_Text section_:
※ ※ ※

The Great Sphinx of Giza
With dimensions of 66 feet (20m) high, 241 feet (73m) long, and 63 feet (19m) wide, the Great Sphinx of Giza is the largest structure created from a single piece of stone. It is also a figure synonymous with ancient Egyptian culture and remains shrouded in mystery.
Looming over the West bank of the Nile River in Egypt, the Great Sphinx of Giza is a massive limestone statue in the likeness of a mythical creature called a sphinx. Often simply referred to as "the Sphinx" in English; in Arabic its name literally translates as "Father of Dread."
The statue sits in a reclining position, with the lion's body and paws facing forward. The creature's human head is generally thought to be the likeness of Pharaoh Khafre.
© Jack Versloot - The Great Sphinx at Giza
The Giza Plateau
Located on the Giza Plateau, the Great Sphinx of Giza is one of several monuments in the area, which includes the Giza Necropolis. The Giza Plateau is a sandy plateau in Giza, Egypt that overlooks the West bank of the Nile River.

※ ※ ※

_Required task a_: According to the Sphinx text, what does the Arabic name of the statue literally mean?
The records have no connection to the Sphinx text.

※ ※ ※

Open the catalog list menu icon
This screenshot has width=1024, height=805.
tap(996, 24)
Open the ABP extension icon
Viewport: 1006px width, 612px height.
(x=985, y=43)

※ ※ ※

_Required task b_: Transcribe all of the records above word for word, line by line.

_Answer a_: "Father of Dread."

_Answer b_:
Open the catalog list menu icon
This screenshot has width=1024, height=805.
tap(996, 24)
Open the ABP extension icon
Viewport: 1006px width, 612px height.
(x=985, y=43)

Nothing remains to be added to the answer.